For patients, it all comes down to treatments, and that means clinical trials – and lots of them. Given that, it was hard to read Rowan Walrath’s article, “Long COVID studies stymied by pharma’s lack of cooperation“, in Chemical and Engineering News (C&EN), indicating that big pharma is not embracing long COVID. (Most of the first part of this blog is taken from Walrath’s article. Hats off to her and C&EN for charging to the forefront with three articles on long COVID over the last couple of months.)
For people with ME/CFS, the lack of interest from drug companies is nothing new. Despite the millions of patients with the disease, ME/CFS has seemed like kryptonite to the big drug companies. Except for Rituximab, which was largely patient-funded, and the Ampligen trial done decades ago, it’s hard to think of a single large drug trial for ME/CFS that has taken place. Ampligen is still the only drug that has made it even partway to FDA approval.
Could long-term COVID, even with its tens of millions of patients in the U.S. and the huge potential payday they represent, be suffering the same fate? While it’s clear that’s not going to happen, Walrath’s article indicates that the same biases and problems that have afflicted ME/CFS for decades are hampering the search for a treatment for long COVID.
Avindra Nath’s search for a drug trial is a good example. One might think that Nath—the clinical head of the NINDS intramural center—might have some sway. Nath successfully used a drug called Keytruda to treat progressive multifocal leukoencephalopathy (PML) and has stated he wants to try checkpoint inhibitors in long COVID and ME/CFS. However, his attempt to get MERCK to provide Keytruda, which is used to treat T-cell exhaustion, failed. A similar attempt to get Bristol Myers Squibb to provide a different combination of checkpoint inhibitors met the same fate.
The GIST
- Rowan Walrath’s article, “Long COVID studies stymied by pharma’s lack of cooperation“ indicated that, in some cases, big pharma is not only not embracing long COVID but is unwilling to provide even minimal support.
- After Avindra Nath, for instance, secured the NIH funding necessary to conduct a long COVID clinical trial, two pharmaceutical companies were unwilling to provide the drugs they’re making billions of dollars from every year for free.
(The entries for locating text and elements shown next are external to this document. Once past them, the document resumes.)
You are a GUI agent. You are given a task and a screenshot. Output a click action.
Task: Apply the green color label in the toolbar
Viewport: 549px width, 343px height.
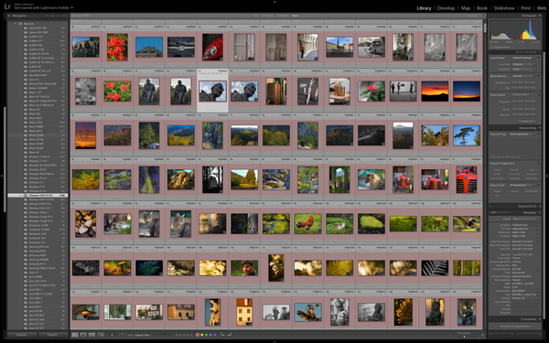(x=206, y=335)
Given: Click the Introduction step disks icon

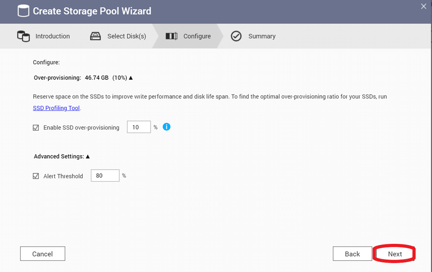Looking at the screenshot, I should pos(23,36).
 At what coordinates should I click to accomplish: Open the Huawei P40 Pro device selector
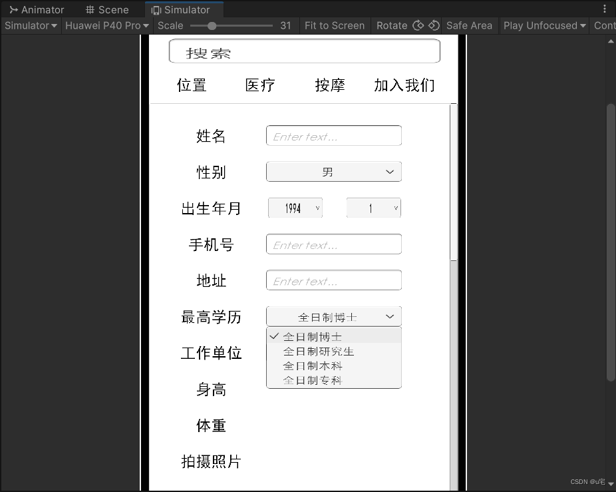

A similar situation occurred when Northwestern University neurologist Igor Koralnik approached several large drug companies.
- At least three things are stopping big pharma from even attempting to crack what would surely be a huge market for them. Diseases like long COVID and ME/CFS don’t fit in traditional disease categories, no validated biomarkers exist, and the diseases are heterogeneous.
- Biological biomarkers that can track treatment effectiveness would be best. With its initial $1.15 billion outlay, the RECOVER initiative could have taken a deep dive into the molecular underpinnings of long COVID. Instead it chose to spend most of its money using tests most of which have been unrevealing in diseases like ME/CFS. The result – five years later, RECOVER has not fulfilled what should have been its prime mandate: provide biological diagnostic criteria that drug companies could use to carry out clinical trials.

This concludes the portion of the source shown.